Based on the sheer weight of growth parameters, China and India are rightfully the enablers of a better future by being the duo of a Locomotive (driver) and steam (fuel) of other developing countries, Brazil and South Africa included. Apart from fuelling the economic growth of the developing world, the BASIC countries are also beginning to engage in a plurilateralism. The G-3 or IBSA (India, Brazil and South Africa) strategic alliance and the Outreach-5 (China, India, Brazil and South Africa, together with Mexico) which has been invited to the G-8 summits are cases in point (Nayyar, 2008). Moreover, the BRIC summits in Yekaterinburg for the past two years have focussed on collaboration and collective effort towards improving the current economic situation (Purushotham, 2003).

But not all cooperation is by design. Cooperation has been both ad-hoc and a convenience. India and China have not actively engaged in taking a leadership stand representing the voice of the developing nations and the BASIC in particular.  The current trade agreements and international forums reflect the common geopolitical, social and economic issues faced by these countries.

China and India’s presence and motives however self serving have been invaluable for BASIC’s growing stature in international fora nevertheless. These two countries, given their potential superpower status in the future, have indeed been the engine and steam for Brazil and South Africa and will continue to dominate world politics in the future.

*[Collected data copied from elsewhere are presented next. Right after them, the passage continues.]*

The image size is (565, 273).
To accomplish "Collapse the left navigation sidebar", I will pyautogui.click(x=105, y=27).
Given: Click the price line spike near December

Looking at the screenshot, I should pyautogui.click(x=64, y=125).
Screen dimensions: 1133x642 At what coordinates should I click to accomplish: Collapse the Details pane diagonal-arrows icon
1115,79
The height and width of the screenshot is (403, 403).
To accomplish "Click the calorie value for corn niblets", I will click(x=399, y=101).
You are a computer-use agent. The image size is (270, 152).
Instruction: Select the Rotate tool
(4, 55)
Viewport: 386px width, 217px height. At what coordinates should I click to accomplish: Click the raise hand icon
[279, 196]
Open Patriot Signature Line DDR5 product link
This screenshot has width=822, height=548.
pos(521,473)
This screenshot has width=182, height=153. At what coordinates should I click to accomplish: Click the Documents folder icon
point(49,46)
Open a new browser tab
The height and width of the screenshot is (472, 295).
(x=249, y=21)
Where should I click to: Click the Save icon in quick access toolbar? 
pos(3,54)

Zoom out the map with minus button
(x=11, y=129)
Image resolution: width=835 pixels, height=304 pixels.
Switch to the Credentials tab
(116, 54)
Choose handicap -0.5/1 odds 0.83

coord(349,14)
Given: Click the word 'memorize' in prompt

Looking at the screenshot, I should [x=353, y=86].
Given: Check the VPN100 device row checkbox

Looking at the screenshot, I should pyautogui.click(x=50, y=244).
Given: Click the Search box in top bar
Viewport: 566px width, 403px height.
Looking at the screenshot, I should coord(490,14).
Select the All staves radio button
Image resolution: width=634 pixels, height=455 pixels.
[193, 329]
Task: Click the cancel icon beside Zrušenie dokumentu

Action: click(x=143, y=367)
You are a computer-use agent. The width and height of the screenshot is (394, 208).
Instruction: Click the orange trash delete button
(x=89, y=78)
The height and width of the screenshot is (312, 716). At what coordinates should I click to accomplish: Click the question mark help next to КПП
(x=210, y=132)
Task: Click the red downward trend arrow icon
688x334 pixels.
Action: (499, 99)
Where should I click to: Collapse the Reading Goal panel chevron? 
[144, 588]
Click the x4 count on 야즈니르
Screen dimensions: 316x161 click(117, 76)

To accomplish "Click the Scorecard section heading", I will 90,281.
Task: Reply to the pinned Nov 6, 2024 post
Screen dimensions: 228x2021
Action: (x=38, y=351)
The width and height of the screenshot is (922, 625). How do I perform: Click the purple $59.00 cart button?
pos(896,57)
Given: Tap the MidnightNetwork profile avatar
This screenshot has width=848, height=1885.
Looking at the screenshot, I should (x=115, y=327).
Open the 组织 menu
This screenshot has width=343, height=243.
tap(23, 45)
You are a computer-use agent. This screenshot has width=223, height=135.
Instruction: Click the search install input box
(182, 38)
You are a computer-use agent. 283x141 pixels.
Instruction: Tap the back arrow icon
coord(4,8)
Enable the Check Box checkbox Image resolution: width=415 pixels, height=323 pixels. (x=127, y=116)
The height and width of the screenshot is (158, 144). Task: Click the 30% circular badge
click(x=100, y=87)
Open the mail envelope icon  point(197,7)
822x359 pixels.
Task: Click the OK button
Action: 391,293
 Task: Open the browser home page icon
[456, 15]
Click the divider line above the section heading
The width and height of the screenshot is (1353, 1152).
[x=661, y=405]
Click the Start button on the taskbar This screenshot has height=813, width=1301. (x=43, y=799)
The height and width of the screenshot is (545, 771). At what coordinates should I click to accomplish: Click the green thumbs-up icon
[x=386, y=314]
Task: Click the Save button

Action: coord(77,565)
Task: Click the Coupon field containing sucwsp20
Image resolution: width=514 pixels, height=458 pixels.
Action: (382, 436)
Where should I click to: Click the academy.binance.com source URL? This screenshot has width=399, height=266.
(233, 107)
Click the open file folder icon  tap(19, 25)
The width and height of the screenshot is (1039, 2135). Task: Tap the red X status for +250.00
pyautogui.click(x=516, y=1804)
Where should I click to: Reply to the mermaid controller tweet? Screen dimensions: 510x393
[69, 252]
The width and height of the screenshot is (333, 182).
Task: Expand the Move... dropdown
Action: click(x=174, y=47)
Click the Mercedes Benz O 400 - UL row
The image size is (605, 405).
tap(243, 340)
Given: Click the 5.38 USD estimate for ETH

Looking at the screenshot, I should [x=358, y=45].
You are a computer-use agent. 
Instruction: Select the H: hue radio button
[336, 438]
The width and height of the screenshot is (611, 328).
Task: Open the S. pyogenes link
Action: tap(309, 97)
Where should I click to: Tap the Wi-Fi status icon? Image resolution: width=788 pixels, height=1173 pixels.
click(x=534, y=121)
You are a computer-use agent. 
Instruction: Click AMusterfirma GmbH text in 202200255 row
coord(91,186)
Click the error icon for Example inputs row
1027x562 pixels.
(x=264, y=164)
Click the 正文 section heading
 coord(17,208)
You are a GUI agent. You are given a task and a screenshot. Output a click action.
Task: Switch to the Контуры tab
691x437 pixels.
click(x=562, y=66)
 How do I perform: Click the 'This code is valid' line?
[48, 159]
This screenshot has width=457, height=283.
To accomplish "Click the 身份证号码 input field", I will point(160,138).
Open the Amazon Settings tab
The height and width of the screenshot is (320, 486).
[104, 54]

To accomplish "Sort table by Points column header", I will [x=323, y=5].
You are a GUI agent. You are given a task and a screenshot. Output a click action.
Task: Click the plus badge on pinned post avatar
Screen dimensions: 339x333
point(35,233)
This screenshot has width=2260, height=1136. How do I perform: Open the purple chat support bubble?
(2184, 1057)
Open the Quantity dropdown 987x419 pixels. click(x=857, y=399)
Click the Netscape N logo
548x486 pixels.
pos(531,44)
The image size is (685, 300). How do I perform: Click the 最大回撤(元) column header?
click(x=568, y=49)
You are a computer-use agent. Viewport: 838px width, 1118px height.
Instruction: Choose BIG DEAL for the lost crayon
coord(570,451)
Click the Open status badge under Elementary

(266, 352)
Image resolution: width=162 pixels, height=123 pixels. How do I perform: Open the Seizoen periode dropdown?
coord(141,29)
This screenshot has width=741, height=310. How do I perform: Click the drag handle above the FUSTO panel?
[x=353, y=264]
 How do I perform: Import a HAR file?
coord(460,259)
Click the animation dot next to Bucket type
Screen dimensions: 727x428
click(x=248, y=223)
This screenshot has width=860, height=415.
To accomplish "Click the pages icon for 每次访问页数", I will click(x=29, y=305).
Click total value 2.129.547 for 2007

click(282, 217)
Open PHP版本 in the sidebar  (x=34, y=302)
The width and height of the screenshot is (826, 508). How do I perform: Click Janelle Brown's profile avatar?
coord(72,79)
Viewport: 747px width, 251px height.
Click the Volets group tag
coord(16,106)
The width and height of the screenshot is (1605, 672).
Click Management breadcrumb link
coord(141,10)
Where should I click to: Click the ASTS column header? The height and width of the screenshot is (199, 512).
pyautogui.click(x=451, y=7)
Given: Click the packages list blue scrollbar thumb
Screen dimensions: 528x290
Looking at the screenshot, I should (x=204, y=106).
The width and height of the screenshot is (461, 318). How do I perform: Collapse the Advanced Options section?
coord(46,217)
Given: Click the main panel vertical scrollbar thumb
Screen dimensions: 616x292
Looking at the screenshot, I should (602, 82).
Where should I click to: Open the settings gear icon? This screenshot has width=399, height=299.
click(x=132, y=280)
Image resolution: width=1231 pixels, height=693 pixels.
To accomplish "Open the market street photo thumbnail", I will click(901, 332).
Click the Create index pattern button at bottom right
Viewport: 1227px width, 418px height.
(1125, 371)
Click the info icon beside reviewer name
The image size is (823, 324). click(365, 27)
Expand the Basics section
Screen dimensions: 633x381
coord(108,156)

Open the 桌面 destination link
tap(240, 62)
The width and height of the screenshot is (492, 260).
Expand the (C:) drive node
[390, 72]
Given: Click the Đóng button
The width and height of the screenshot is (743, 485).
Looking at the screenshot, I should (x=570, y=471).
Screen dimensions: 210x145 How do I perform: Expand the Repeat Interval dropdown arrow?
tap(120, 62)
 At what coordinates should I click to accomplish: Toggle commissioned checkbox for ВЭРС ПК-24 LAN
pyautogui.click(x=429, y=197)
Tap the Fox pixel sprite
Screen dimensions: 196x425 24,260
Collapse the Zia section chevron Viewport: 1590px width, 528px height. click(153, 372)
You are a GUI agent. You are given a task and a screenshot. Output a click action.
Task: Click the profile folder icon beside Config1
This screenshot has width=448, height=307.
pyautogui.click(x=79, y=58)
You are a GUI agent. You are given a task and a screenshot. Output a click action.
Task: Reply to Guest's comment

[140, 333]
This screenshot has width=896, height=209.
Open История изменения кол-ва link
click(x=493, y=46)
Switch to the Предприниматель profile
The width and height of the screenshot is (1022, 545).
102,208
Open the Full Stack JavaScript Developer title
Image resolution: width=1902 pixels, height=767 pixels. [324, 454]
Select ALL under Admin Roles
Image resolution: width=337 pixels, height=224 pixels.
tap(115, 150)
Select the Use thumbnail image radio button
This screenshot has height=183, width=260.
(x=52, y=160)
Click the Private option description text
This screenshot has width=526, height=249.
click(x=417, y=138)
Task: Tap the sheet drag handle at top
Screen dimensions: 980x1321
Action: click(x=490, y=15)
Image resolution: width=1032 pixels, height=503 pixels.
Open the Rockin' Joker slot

India & China: Soothsaying

Evaluating the facts, we are of the view that if China is the engine for BASIC then India is indeed the steam. India’s organic growth further impels us to believe that India could very well be a stronger China of the future that could truly foster growth for smaller developing nations. India could be the next engine for world growth in the next 3 decades given its progress anchored by a strong inclusive democracy. While internal ridges in the form of political instability in multiple states, growing income divides and the threat of terrorism loom large, the country continues to display steady progress. The rate of urbanization, the growth of SMEs and the explosion of consumerism are indicators of growth however febrile or slow. Critics also cite multiple bugbears that could disturb an optimistic future – impediments in the form of high external energy dependence (80% for India) as a moot point. There is some truth in these arguments, no doubt, but they fail to dent an aggressive yet natural growth trajectory that India is set out on.
India’s growth may not be controlled and shaped but it is this latitude that will mould a gradual yet natural evolution into a world power which will cease to play the second fiddle as the steam to the engine that is China.